With COVID case counts still high and potentially more-contagious variants spreading, it’s time to up your mask game. Doubling up is one solution, but N95s and other high-quality masks still provide the best filtration.
Cloth masks were originally recommended because surgical masks and respirators were in short supply. A cloth mask is still better than nothing, but it just isn’t as effective as higher-quality masks. The ranking goes something like this, in order of effectiveness, with the best options at the top:
As we’ve explained, respirators and surgical masks have a number of advantages over cloth masks. They fit more snugly, the holes in the material are smaller, and the material has an electrostatic charge that helps to prevent you from breathing in any particles that make it through the mesh.

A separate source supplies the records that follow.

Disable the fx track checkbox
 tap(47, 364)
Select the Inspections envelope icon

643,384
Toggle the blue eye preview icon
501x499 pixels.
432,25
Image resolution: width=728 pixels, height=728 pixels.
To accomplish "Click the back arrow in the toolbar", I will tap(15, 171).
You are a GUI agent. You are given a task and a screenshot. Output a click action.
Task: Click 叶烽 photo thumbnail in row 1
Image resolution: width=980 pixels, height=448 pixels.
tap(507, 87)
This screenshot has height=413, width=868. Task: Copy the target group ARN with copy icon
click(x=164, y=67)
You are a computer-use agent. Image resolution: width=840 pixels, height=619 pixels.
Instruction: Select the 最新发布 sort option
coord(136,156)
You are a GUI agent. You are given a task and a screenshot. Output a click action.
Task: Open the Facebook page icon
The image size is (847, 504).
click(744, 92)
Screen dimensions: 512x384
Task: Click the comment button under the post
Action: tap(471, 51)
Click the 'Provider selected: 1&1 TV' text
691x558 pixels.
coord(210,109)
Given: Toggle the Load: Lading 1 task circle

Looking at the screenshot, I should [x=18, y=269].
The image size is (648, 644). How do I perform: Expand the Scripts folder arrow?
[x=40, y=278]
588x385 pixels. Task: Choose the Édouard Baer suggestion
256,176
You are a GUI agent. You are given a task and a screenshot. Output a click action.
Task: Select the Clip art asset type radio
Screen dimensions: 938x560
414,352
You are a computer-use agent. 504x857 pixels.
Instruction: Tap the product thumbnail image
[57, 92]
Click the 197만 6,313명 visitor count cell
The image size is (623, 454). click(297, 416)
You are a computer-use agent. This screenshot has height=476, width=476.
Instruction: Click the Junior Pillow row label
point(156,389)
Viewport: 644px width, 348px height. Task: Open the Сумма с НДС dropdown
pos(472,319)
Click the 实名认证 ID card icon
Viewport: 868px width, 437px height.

Any mask is better than none, so you may want to keep those old cloth masks around as a backup option (to ideally layer over a surgical mask) when a better quality mask isn’t available. Cloth and surgical masks are also reasonable options for kids, since NIOSH-approved respirators don’t come in children’s sizes and the best mask for a kid is whatever you can get them to actually wear. With that in mind, here are some of your options if you’re looking for a high-quality mask.
If you can find N95s, that’s great, but beware that counterfeit ones are out there. A legit N95 will have a NIOSH logo and an approval number, which you can double check on the NIOSH website. We’d also recommend looking over the CDC’s tips on spotting fakes. Real N95s will never have ear loops, decorations, or designations about being approved for children.
KN95 masks are approved in China and are similar to N95s, but it has sometimes been tough to find legitimate ones. A 2020 study from the ECRI institute found that 70% of the masks they tested that were labeled KN95 didn’t meet the standard.
The FDA assembled a list of masks that were authorized for healthcare workers to use during the pandemic, including a few specific brands of KN95s. Those authorizations have since been revoked for healthcare workers, but it’s still fine to wear them for other purposes.
KF94 is a South Korean designation for a mask very similar to an N95. They are intended for use by the general public, and they’re often easier to find and cheaper than N95s.
The European equivalent of an N95 is the FFP2. In Germany, authorities now require these in some situations, like when riding on public transit.
Elastomeric masks are perhaps better known from home improvement projects than healthcare. They have a rubbery part that fits your face and replaceable filters that are often in the shape of discs.
The CDC allows them for healthcare workers, finding that they work well against the coronavirus. The filters aren’t designed to get wet, but as long as you keep them dry and clean, you can keep reusing the mask without having to throw anything away.